Day One: It was a long drive from Napa over Echo Summit and Monitor Pass to the Mono Lake Ranger Station, where we got our permit at about 1 p.m. There were still plenty of spaces available for both Monday and Tuesday, so we felt sure that it wouldn’t be too crowded. After a quick bite at the Lee Vining Mobil Station, we drove down to Bishop to buy a few last minute supplies (a dinner for that night, a hair clip for M, and an extra bottle of Advil for our aching bones) and set up camp in the Sabrina Lake Campground. There were still places available here at 5 p.m. and we took a short walk around the area and settled in to an early night.
Day Two: We packed up and parked Le Vin Blanc on the road right outside the campground, then hit the trail by 9 a.m.

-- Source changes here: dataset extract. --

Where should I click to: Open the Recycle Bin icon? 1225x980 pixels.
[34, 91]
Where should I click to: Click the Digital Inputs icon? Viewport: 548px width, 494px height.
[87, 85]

Fishermen were already on the lake as we slowly climbed up past the trail to Lake George and onwards to Blue Lake. We got there in time for an early lunch, and probably should have taken a short rest at that point. But we didn’t. The mosquitoes were not too bad in the middle of the afternoon, and we pushed on past Emerald Lakes to Dingleberry Lake.
There were a few campers on the granite ledges above the South end of the lake, and we half-heartedly looked for a campsite on the North end. But that was pretty rugged terrain. We wandered along the creek beyond the lake, and finally settled on a campsite overlooking the two fords of the creek: one for hikers, one for stock. It was a pretty spot, with shade in the afternoon for our nap, and nice views all the way around.
We set up camp, napped, fished, rested, and generally felt a bit worn out after only five miles of hiking. But that comes with age, we suppose. That night the mosquitoes made their presence known in spades, and we turned in early to escape them. Still, it was lovely country, and the weather was perfect: warm in the sun, cool in the shade.
Day Three; instead of packing up, we left our camp set up and day-hiked up to the lakes above. After fording the creek, we ran into a wilderness ranger doing trail work. In addition to sharing our experiences working on trails, we got our permit checked and had a nice chat. On our permit we had initially named Topsy-Turvy Lake as our destination, but we were happy with our campsite at the fords. And when we saw Topsy Turvy Lake, we were even happier with our decision. While it was beautiful, there didn’t seem to be many campsites at Topsy Turvy amid the vast fields of talus–although there might have been a few above the lake on the South side–and they would have been very exposed. We like shade.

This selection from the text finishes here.